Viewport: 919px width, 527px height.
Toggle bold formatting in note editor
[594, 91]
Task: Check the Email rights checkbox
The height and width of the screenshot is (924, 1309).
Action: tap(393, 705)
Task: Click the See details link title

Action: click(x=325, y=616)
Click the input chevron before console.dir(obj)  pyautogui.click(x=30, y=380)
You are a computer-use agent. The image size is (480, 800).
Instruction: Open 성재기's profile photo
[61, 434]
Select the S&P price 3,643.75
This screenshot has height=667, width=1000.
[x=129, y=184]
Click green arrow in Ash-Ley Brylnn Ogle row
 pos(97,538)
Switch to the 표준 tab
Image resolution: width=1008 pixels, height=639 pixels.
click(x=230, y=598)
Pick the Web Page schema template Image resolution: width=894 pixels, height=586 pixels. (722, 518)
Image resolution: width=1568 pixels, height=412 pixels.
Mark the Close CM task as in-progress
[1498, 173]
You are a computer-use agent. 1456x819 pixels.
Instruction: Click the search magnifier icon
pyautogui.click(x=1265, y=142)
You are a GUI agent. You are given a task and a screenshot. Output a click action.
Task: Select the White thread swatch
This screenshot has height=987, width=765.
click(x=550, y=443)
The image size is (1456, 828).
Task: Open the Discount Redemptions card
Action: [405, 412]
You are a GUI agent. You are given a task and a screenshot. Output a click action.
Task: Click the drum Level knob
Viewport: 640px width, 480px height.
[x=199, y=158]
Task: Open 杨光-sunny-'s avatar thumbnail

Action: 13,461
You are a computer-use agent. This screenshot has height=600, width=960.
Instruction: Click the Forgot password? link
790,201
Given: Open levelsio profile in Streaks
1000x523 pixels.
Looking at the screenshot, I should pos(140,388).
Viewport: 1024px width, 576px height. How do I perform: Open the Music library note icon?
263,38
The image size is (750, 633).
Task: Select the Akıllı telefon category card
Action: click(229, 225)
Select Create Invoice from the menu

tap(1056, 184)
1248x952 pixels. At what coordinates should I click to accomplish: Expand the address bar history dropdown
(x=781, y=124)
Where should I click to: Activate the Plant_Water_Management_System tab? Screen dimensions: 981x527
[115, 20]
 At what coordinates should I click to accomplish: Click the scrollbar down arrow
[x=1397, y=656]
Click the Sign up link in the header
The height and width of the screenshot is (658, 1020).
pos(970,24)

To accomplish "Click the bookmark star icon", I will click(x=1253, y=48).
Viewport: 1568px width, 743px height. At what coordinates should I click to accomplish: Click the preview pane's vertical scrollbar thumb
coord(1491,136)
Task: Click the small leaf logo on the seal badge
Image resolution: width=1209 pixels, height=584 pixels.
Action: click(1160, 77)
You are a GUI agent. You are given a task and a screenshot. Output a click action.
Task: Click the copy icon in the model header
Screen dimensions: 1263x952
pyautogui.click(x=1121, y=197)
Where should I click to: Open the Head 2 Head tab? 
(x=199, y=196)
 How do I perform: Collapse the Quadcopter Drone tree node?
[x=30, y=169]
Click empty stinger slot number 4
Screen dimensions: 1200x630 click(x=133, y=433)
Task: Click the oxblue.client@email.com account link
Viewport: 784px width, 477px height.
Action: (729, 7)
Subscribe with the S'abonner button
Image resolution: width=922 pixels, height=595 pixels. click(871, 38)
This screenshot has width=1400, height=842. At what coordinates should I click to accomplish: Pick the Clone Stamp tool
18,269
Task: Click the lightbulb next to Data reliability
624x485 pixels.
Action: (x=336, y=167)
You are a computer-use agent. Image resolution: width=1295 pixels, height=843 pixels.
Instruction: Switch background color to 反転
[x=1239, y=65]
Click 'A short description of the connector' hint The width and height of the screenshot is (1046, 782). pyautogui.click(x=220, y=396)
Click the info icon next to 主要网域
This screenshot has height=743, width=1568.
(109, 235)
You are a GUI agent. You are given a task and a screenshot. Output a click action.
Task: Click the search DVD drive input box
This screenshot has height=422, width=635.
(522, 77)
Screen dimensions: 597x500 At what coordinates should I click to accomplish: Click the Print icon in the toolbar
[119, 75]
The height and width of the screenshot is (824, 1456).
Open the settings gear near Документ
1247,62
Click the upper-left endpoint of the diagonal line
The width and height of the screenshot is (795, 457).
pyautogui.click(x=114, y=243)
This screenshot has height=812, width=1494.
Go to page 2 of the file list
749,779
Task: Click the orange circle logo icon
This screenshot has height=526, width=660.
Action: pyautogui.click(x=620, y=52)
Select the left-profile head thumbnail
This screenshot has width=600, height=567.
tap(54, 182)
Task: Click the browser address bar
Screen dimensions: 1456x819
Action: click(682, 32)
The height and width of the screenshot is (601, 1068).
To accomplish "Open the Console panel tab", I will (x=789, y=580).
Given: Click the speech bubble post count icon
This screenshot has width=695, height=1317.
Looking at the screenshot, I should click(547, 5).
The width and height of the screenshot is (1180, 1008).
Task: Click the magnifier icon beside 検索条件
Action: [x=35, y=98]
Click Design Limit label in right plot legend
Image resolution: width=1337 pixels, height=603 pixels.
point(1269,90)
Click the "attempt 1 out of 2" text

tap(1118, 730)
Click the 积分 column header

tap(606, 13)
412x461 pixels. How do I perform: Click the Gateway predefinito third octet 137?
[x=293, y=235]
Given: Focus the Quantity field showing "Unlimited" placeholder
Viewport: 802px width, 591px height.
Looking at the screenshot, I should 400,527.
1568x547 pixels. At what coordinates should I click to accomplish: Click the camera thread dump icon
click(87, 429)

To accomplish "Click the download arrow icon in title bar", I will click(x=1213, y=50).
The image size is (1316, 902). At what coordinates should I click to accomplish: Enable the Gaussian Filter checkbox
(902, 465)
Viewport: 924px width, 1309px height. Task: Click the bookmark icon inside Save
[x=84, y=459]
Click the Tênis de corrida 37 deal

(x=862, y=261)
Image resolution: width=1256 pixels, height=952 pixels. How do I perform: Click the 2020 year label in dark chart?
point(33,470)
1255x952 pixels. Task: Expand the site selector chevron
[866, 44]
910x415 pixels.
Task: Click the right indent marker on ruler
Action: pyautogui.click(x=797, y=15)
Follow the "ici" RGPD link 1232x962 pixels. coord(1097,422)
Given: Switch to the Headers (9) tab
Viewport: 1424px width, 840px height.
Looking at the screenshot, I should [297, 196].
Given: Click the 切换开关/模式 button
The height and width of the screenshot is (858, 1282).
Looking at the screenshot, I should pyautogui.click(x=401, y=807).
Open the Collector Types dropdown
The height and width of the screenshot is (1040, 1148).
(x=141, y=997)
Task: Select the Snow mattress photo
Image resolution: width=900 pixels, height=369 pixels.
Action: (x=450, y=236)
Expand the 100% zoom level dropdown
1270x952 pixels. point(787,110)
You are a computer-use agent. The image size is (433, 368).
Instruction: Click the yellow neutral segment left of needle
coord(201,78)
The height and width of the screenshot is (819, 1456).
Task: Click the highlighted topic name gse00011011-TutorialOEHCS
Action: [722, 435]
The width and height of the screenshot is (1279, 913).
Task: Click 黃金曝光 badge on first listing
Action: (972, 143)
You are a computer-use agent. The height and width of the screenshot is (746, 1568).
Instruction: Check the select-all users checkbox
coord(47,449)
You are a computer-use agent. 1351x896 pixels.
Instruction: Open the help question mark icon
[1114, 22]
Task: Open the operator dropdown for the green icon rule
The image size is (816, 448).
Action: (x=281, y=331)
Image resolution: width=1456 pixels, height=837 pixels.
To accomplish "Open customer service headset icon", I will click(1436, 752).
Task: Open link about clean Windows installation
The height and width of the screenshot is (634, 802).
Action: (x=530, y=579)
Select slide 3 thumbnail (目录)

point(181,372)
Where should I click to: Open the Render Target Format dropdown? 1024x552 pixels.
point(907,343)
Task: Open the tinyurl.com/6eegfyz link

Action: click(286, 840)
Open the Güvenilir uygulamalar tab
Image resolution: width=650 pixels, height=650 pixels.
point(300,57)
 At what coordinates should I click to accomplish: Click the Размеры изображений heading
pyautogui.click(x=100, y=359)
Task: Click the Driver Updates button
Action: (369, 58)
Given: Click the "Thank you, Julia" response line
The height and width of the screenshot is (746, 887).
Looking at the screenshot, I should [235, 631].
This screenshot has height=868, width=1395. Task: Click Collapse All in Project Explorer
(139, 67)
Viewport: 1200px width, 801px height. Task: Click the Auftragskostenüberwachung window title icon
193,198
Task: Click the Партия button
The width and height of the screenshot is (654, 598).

********************

WHAT THIS TASK INVOLVES — Scale the records from the line with "Task: Check the Email rights checkbox" up to and including the line with "pos(97,538)": give every line again, requests included, with each coordinate in the answers multiplied by 2.5 and rounded to a whole number, halves rounding up. Leave all numbers in the requests unchanged.

RESPONSE BELOW —
Task: Check the Email rights checkbox
The height and width of the screenshot is (924, 1309).
Action: tap(983, 1763)
Task: Click the See details link title

Action: click(x=813, y=1540)
Click the input chevron before console.dir(obj)  pyautogui.click(x=75, y=950)
You are a computer-use agent. The image size is (480, 800).
Instruction: Open 성재기's profile photo
[153, 1085]
Select the S&P price 3,643.75
This screenshot has height=667, width=1000.
[x=323, y=460]
Click green arrow in Ash-Ley Brylnn Ogle row
 pos(243,1345)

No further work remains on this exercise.